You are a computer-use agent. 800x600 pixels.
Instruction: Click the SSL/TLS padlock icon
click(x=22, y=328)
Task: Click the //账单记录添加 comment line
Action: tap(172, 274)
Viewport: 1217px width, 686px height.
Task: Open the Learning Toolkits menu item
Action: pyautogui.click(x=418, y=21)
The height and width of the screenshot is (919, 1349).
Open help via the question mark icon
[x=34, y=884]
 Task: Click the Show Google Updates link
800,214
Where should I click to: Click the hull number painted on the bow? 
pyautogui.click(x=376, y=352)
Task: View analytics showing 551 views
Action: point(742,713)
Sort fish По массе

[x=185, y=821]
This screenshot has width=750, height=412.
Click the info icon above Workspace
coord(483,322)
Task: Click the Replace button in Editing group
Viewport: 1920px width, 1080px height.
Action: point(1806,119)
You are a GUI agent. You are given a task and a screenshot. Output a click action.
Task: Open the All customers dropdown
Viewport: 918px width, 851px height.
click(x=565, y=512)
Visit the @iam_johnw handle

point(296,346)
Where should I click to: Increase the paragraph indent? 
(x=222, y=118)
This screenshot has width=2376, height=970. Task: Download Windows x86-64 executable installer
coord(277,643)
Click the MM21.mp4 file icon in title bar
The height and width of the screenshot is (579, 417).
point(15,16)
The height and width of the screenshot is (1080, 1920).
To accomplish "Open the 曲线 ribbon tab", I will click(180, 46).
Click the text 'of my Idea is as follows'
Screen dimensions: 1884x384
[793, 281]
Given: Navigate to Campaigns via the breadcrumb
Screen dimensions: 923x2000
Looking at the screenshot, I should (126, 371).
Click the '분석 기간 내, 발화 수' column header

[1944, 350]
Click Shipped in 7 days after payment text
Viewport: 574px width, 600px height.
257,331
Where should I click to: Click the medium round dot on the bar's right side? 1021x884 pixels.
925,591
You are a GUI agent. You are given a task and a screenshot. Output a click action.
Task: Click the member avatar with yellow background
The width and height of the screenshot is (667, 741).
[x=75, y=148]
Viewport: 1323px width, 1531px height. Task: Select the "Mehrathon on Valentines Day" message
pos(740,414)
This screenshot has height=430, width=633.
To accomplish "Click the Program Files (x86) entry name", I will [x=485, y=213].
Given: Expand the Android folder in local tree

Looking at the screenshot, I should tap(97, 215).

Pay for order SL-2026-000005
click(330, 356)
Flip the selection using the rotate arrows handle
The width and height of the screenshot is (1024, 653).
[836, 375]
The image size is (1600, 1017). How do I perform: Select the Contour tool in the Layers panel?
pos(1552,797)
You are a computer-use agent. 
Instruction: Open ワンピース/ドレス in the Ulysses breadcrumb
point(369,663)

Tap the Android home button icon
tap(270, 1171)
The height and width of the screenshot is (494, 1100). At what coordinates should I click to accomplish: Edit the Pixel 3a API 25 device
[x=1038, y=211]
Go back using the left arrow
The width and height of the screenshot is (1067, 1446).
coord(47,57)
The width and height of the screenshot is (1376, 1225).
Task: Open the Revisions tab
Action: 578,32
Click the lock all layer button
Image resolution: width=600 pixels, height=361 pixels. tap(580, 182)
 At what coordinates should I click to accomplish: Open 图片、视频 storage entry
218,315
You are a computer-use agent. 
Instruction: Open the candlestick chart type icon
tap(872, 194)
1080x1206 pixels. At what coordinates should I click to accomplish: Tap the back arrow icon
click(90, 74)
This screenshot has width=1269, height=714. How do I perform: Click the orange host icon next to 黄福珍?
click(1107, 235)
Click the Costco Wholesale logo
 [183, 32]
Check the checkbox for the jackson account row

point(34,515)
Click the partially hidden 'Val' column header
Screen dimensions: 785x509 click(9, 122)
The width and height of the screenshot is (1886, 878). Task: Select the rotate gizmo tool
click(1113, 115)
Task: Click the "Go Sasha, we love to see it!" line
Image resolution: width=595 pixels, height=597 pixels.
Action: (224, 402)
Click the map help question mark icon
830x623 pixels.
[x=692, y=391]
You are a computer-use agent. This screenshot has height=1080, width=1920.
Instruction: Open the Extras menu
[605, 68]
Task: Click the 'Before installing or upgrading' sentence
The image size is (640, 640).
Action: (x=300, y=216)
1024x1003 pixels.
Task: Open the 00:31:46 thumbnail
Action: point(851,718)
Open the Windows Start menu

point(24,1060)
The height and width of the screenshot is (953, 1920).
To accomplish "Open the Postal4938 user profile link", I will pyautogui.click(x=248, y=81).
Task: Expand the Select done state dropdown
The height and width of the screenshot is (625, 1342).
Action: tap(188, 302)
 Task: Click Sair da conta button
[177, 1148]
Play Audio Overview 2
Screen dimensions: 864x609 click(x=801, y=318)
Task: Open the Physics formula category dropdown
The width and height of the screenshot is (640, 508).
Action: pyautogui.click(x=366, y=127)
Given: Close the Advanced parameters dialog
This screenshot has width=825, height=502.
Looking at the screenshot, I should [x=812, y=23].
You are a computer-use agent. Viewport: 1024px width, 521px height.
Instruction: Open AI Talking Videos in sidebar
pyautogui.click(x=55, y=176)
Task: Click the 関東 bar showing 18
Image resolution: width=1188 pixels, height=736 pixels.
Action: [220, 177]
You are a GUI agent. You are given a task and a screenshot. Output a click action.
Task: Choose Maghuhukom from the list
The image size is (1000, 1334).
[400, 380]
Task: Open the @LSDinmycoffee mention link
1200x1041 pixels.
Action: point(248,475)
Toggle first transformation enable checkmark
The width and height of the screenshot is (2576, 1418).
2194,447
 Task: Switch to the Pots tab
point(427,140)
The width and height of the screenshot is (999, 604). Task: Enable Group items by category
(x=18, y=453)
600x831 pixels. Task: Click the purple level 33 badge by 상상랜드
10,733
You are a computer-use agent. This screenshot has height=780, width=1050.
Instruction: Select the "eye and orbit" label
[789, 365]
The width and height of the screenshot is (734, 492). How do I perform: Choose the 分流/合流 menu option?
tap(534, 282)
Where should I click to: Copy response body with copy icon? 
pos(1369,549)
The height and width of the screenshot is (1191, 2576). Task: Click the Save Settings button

### What is needed
How many lines in the data above contain the word "Android"? Reply with the number alone.

### Result for this exercise
2